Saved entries

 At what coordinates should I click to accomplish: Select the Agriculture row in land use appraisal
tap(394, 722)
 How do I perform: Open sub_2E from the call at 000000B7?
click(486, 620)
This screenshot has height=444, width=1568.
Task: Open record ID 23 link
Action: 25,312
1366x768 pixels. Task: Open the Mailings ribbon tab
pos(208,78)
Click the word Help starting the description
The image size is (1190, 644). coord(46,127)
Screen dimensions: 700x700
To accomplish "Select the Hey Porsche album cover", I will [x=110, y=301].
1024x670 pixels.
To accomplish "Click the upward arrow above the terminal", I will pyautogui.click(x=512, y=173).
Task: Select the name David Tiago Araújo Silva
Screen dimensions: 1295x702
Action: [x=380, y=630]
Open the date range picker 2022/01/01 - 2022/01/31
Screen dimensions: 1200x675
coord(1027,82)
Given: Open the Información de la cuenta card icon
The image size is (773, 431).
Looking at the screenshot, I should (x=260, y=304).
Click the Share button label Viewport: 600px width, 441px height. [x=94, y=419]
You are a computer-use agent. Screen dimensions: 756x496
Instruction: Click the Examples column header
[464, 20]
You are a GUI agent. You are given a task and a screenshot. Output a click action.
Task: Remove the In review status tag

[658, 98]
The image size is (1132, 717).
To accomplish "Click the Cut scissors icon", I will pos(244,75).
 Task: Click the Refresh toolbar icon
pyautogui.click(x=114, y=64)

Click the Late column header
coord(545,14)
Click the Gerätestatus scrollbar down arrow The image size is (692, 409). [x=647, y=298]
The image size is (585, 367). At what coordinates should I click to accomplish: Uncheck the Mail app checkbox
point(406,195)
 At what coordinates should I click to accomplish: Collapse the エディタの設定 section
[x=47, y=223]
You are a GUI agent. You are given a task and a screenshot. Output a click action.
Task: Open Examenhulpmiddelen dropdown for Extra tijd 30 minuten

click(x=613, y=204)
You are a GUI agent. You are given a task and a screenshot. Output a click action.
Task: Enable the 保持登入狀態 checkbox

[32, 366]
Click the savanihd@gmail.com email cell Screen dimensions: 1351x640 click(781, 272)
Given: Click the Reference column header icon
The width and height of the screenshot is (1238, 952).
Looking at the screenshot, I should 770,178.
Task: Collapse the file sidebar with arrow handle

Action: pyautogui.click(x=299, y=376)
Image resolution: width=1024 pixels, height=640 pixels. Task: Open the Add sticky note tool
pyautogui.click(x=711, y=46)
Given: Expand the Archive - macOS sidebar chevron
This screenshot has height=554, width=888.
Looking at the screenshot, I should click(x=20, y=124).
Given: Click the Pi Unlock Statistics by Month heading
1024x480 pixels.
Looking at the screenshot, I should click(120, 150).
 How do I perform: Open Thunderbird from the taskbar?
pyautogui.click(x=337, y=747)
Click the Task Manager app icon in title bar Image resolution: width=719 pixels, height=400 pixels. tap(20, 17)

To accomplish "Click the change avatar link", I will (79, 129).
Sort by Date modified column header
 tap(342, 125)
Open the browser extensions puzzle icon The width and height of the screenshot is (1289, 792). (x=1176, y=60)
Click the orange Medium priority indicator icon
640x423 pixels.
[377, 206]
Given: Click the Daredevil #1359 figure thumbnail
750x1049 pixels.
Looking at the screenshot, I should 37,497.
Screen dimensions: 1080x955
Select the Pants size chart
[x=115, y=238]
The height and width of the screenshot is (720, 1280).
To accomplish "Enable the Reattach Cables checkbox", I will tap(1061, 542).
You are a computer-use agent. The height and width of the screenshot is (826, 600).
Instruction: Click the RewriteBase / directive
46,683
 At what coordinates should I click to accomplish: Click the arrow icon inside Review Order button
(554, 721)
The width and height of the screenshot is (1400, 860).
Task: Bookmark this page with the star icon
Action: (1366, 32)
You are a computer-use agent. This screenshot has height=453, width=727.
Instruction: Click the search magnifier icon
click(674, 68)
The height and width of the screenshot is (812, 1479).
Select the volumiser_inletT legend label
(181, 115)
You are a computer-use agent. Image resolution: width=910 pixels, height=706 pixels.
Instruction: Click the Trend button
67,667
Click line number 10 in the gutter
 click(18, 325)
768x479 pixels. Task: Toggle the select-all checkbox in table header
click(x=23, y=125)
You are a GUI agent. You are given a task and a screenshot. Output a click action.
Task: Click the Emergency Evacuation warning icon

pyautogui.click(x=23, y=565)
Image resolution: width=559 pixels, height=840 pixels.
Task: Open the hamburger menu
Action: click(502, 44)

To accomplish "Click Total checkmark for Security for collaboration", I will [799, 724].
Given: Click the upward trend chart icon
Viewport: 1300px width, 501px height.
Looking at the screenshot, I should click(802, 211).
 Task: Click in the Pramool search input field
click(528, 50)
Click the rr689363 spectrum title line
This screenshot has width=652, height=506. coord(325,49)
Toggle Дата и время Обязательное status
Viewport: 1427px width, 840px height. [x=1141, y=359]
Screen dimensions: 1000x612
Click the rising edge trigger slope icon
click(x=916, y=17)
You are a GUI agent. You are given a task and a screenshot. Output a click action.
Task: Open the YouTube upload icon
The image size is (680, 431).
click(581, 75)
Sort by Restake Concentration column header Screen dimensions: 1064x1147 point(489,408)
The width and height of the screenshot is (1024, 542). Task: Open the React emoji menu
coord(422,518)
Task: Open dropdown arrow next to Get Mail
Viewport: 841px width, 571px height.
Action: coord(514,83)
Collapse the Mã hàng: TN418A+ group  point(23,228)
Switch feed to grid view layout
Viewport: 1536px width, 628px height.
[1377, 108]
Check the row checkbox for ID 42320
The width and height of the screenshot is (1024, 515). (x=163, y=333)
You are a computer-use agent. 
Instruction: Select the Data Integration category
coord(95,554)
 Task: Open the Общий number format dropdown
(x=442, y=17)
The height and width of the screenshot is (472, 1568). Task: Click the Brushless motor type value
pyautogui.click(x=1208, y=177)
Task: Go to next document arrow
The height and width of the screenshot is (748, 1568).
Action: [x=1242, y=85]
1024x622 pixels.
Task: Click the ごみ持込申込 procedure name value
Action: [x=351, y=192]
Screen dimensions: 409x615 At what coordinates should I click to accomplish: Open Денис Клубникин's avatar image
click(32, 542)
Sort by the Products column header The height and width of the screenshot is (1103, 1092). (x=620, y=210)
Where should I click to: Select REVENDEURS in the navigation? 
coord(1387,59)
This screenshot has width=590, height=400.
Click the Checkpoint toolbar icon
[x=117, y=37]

» **Your assignment**: Copy every line of the records, leaving nothing out.

» **Reply to the task**:
 At what coordinates should I click to accomplish: Select the Agriculture row in land use appraisal
tap(394, 722)
 How do I perform: Open sub_2E from the call at 000000B7?
click(486, 620)
This screenshot has height=444, width=1568.
Task: Open record ID 23 link
Action: 25,312
1366x768 pixels. Task: Open the Mailings ribbon tab
pos(208,78)
Click the word Help starting the description
The image size is (1190, 644). coord(46,127)
Screen dimensions: 700x700
To accomplish "Select the Hey Porsche album cover", I will [x=110, y=301].
1024x670 pixels.
To accomplish "Click the upward arrow above the terminal", I will pyautogui.click(x=512, y=173).
Task: Select the name David Tiago Araújo Silva
Screen dimensions: 1295x702
Action: [x=380, y=630]
Open the date range picker 2022/01/01 - 2022/01/31
Screen dimensions: 1200x675
coord(1027,82)
Given: Open the Información de la cuenta card icon
The image size is (773, 431).
Looking at the screenshot, I should (x=260, y=304).
Click the Share button label Viewport: 600px width, 441px height. [x=94, y=419]
You are a computer-use agent. Screen dimensions: 756x496
Instruction: Click the Examples column header
[464, 20]
You are a GUI agent. You are given a task and a screenshot. Output a click action.
Task: Remove the In review status tag

[658, 98]
The image size is (1132, 717).
To accomplish "Click the Cut scissors icon", I will pos(244,75).
 Task: Click the Refresh toolbar icon
pyautogui.click(x=114, y=64)

Click the Late column header
coord(545,14)
Click the Gerätestatus scrollbar down arrow The image size is (692, 409). [x=647, y=298]
The image size is (585, 367). At what coordinates should I click to accomplish: Uncheck the Mail app checkbox
point(406,195)
 At what coordinates should I click to accomplish: Collapse the エディタの設定 section
[x=47, y=223]
You are a GUI agent. You are given a task and a screenshot. Output a click action.
Task: Open Examenhulpmiddelen dropdown for Extra tijd 30 minuten

click(x=613, y=204)
You are a GUI agent. You are given a task and a screenshot. Output a click action.
Task: Enable the 保持登入狀態 checkbox

[32, 366]
Click the savanihd@gmail.com email cell Screen dimensions: 1351x640 click(781, 272)
Given: Click the Reference column header icon
The width and height of the screenshot is (1238, 952).
Looking at the screenshot, I should 770,178.
Task: Collapse the file sidebar with arrow handle

Action: pyautogui.click(x=299, y=376)
Image resolution: width=1024 pixels, height=640 pixels. Task: Open the Add sticky note tool
pyautogui.click(x=711, y=46)
Given: Expand the Archive - macOS sidebar chevron
This screenshot has height=554, width=888.
Looking at the screenshot, I should click(x=20, y=124).
Given: Click the Pi Unlock Statistics by Month heading
1024x480 pixels.
Looking at the screenshot, I should click(120, 150).
 How do I perform: Open Thunderbird from the taskbar?
pyautogui.click(x=337, y=747)
Click the Task Manager app icon in title bar Image resolution: width=719 pixels, height=400 pixels. tap(20, 17)

To accomplish "Click the change avatar link", I will (79, 129).
Sort by Date modified column header
 tap(342, 125)
Open the browser extensions puzzle icon The width and height of the screenshot is (1289, 792). (x=1176, y=60)
Click the orange Medium priority indicator icon
640x423 pixels.
[377, 206]
Given: Click the Daredevil #1359 figure thumbnail
750x1049 pixels.
Looking at the screenshot, I should 37,497.
Screen dimensions: 1080x955
Select the Pants size chart
[x=115, y=238]
The height and width of the screenshot is (720, 1280).
To accomplish "Enable the Reattach Cables checkbox", I will tap(1061, 542).
You are a computer-use agent. The height and width of the screenshot is (826, 600).
Instruction: Click the RewriteBase / directive
46,683
 At what coordinates should I click to accomplish: Click the arrow icon inside Review Order button
(554, 721)
The width and height of the screenshot is (1400, 860).
Task: Bookmark this page with the star icon
Action: (1366, 32)
You are a computer-use agent. This screenshot has height=453, width=727.
Instruction: Click the search magnifier icon
click(674, 68)
The height and width of the screenshot is (812, 1479).
Select the volumiser_inletT legend label
(181, 115)
You are a computer-use agent. Image resolution: width=910 pixels, height=706 pixels.
Instruction: Click the Trend button
67,667
Click line number 10 in the gutter
 click(18, 325)
768x479 pixels. Task: Toggle the select-all checkbox in table header
click(x=23, y=125)
You are a GUI agent. You are given a task and a screenshot. Output a click action.
Task: Click the Emergency Evacuation warning icon

pyautogui.click(x=23, y=565)
Image resolution: width=559 pixels, height=840 pixels.
Task: Open the hamburger menu
Action: click(502, 44)

To accomplish "Click Total checkmark for Security for collaboration", I will [799, 724].
Given: Click the upward trend chart icon
Viewport: 1300px width, 501px height.
Looking at the screenshot, I should click(802, 211).
 Task: Click in the Pramool search input field
click(528, 50)
Click the rr689363 spectrum title line
This screenshot has width=652, height=506. coord(325,49)
Toggle Дата и время Обязательное status
Viewport: 1427px width, 840px height. [x=1141, y=359]
Screen dimensions: 1000x612
Click the rising edge trigger slope icon
click(x=916, y=17)
You are a GUI agent. You are given a task and a screenshot. Output a click action.
Task: Open the YouTube upload icon
The image size is (680, 431).
click(581, 75)
Sort by Restake Concentration column header Screen dimensions: 1064x1147 point(489,408)
The width and height of the screenshot is (1024, 542). Task: Open the React emoji menu
coord(422,518)
Task: Open dropdown arrow next to Get Mail
Viewport: 841px width, 571px height.
Action: coord(514,83)
Collapse the Mã hàng: TN418A+ group  point(23,228)
Switch feed to grid view layout
Viewport: 1536px width, 628px height.
[1377, 108]
Check the row checkbox for ID 42320
The width and height of the screenshot is (1024, 515). (x=163, y=333)
You are a computer-use agent. 
Instruction: Select the Data Integration category
coord(95,554)
 Task: Open the Общий number format dropdown
(x=442, y=17)
The height and width of the screenshot is (472, 1568). Task: Click the Brushless motor type value
pyautogui.click(x=1208, y=177)
Task: Go to next document arrow
The height and width of the screenshot is (748, 1568).
Action: [x=1242, y=85]
1024x622 pixels.
Task: Click the ごみ持込申込 procedure name value
Action: [x=351, y=192]
Screen dimensions: 409x615 At what coordinates should I click to accomplish: Open Денис Клубникин's avatar image
click(32, 542)
Sort by the Products column header The height and width of the screenshot is (1103, 1092). (x=620, y=210)
Where should I click to: Select REVENDEURS in the navigation? 
coord(1387,59)
This screenshot has width=590, height=400.
Click the Checkpoint toolbar icon
[x=117, y=37]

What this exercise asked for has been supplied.